Urinalysis is an essential part of evaluating hematuria, regardless of the source. Always consider the method of urine collection
and the urine specific gravity when evaluating urinalysis results. Urinalysis is best performed within 30 minutes of sample
collection. A longer delay can result in cellular deterioration, pH changes, bacterial growth, and precipitates that can be
confused with crystals.5 Refrigerate urine samples that cannot be examined within 30 minutes of collection, but gradually warm them to room temperature
to obtain accurate dipstick chemical analysis.
In most cases, obtaining urine by cystocentesis is desirable to avoid genital and environmental contamination. When a coagulopathy
is suspected, cystocentesis should only be cautiously attempted because of the possibility of causing excessive bleeding.
When hematuria is suspected to be of genital or urethral origin, comparing urinalysis results from a voided sample with results
from a cystocentesis sample may provide evidence of a genital or urethral source.
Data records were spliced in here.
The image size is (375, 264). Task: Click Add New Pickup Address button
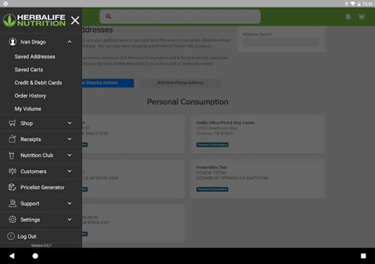pos(180,83)
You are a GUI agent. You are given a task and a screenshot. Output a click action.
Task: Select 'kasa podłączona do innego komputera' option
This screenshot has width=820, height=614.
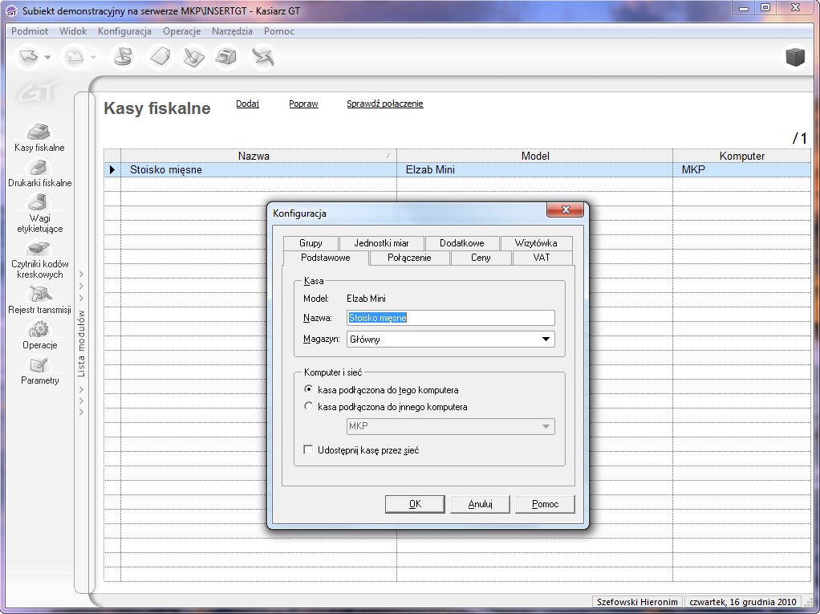pos(309,407)
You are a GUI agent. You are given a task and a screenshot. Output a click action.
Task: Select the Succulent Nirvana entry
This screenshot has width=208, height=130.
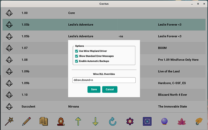pos(104,106)
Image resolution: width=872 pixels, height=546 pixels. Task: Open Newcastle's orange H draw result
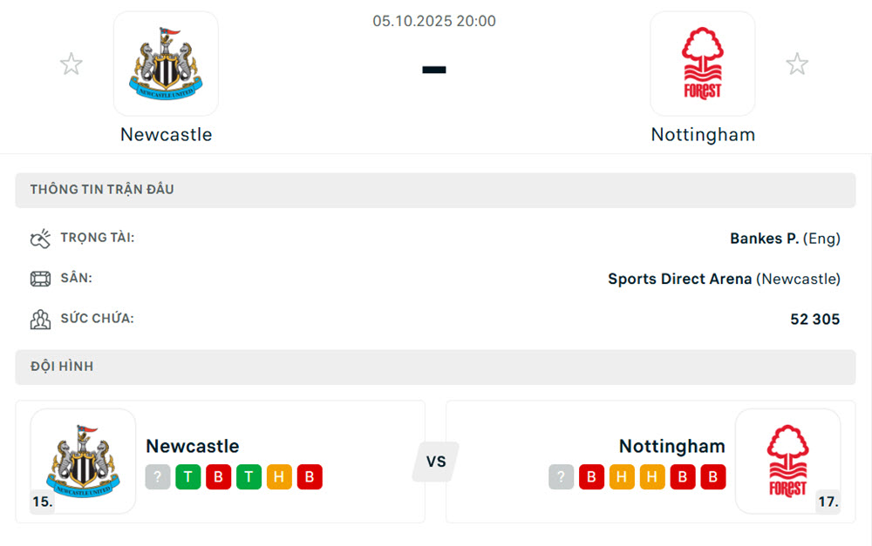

Urine chemical and sediment examination. Urine chemical and sediment findings such as protein, infectious organisms, white blood cells, casts, and crystals can help
determine definitive or contributing causes of hematuria. Always assess the clinical relevance of these findings in relationship
to the urine collection technique and the total clinical evaluation of the patient. For example, crystals can be a normal
finding in urine samples and are not considered a cause of hematuria, although their presence may be associated with potential
sources of hematuria such as uroliths.
If you suspect a lower urinary tract infection (UTI), it is reasonable to try to eradicate the infection in an attempt to
resolve the hematuria. Ideally, treat bacterial infections by selecting antibiotics based on bacterial culture and antimicrobial
sensitivity testing results. Treat patients with multiple episodes of UTIs, systemic signs of illness, systemic fungal infections,
genital tract infections, or upper UTIs with longer courses of antimicrobial drugs. These patients should undergo further
diagnostic procedures to identify complicating factors and other organ system involvement. If parasites are identified in
urine, such as Capillaria or Dioctophyma species ova or Dirofilaria species microfilariae, administer an appropriate parasiticide. In patients with Dioctophyma or Dirofilaria species infections, perform additional diagnostic procedures before treatment to assess kidney function and structure as
well as other organs that might be affected by these parasites.
Blood pressure measurement
Routine screening for systemic hypertension by performing blood pressure measurements is advisable if you suspect upper urinary
tract disorders or in cases in which localizing the source of hematuria cannot be reasonably accomplished through historical
and physical examination findings.
Coagulopathy-related hematuria is more likely to be caused by a primary hemostatic defect involving platelets rather than
secondary hemostatic clotting factor defects. Consequently, consider evaluating von Willebrand's factor activity and platelet
function if the initial coagulation profile (Figure 6) is unremarkable or inconclusive. When a coagulopathy is identified, it is advisable to find the location of bleeding from
the urogenital tract and to rule out any concurrent urogenital disease that might be exacerbating the patient's bleeding tendencies.
Diagnostic imaging plays an important role in tracking down the site and cause of hematuria. Abdominal radiography and ultrasonography
are usually indicated in cases of hematuria. Imaging is indicated early in the diagnostic process in patients with a recent
history of trauma or physical examination findings such as abdominal masses or abnormalities associated with a kidney, the
bladder, the uterus, or the prostate. Use imaging to thoroughly examine the urogenital tract for irregularities, including
masses, abnormalities in the shape and size of structures, and uroliths or bladder sediment.
Although blind aspirates and biopsies of suspicious areas of the urogenital tract can be performed, ultrasonography provides
a potentially safer, more accurate method of obtaining samples for cytologic or histologic examination or culture. In patients
with lower urinary tract signs, a retrograde contrast study may be indicated to identify urethral abnormalities, further evaluate
bladder masses, and recognize radiolucent calculi. Patients with evidence of upper urinary tract disease or hematuria that
has yet to be localized may be candidates for an excretory urogram to identify functional or subtler structural abnormalities.
To avoid introducing bacteria or other contaminants, collect samples from the urogenital tract for bacterial culture or other
analysis before performing contrast procedures. Advanced imaging such as computed tomography or magnetic resonance imaging
may be indicated when the results of traditional imaging methods are inconclusive.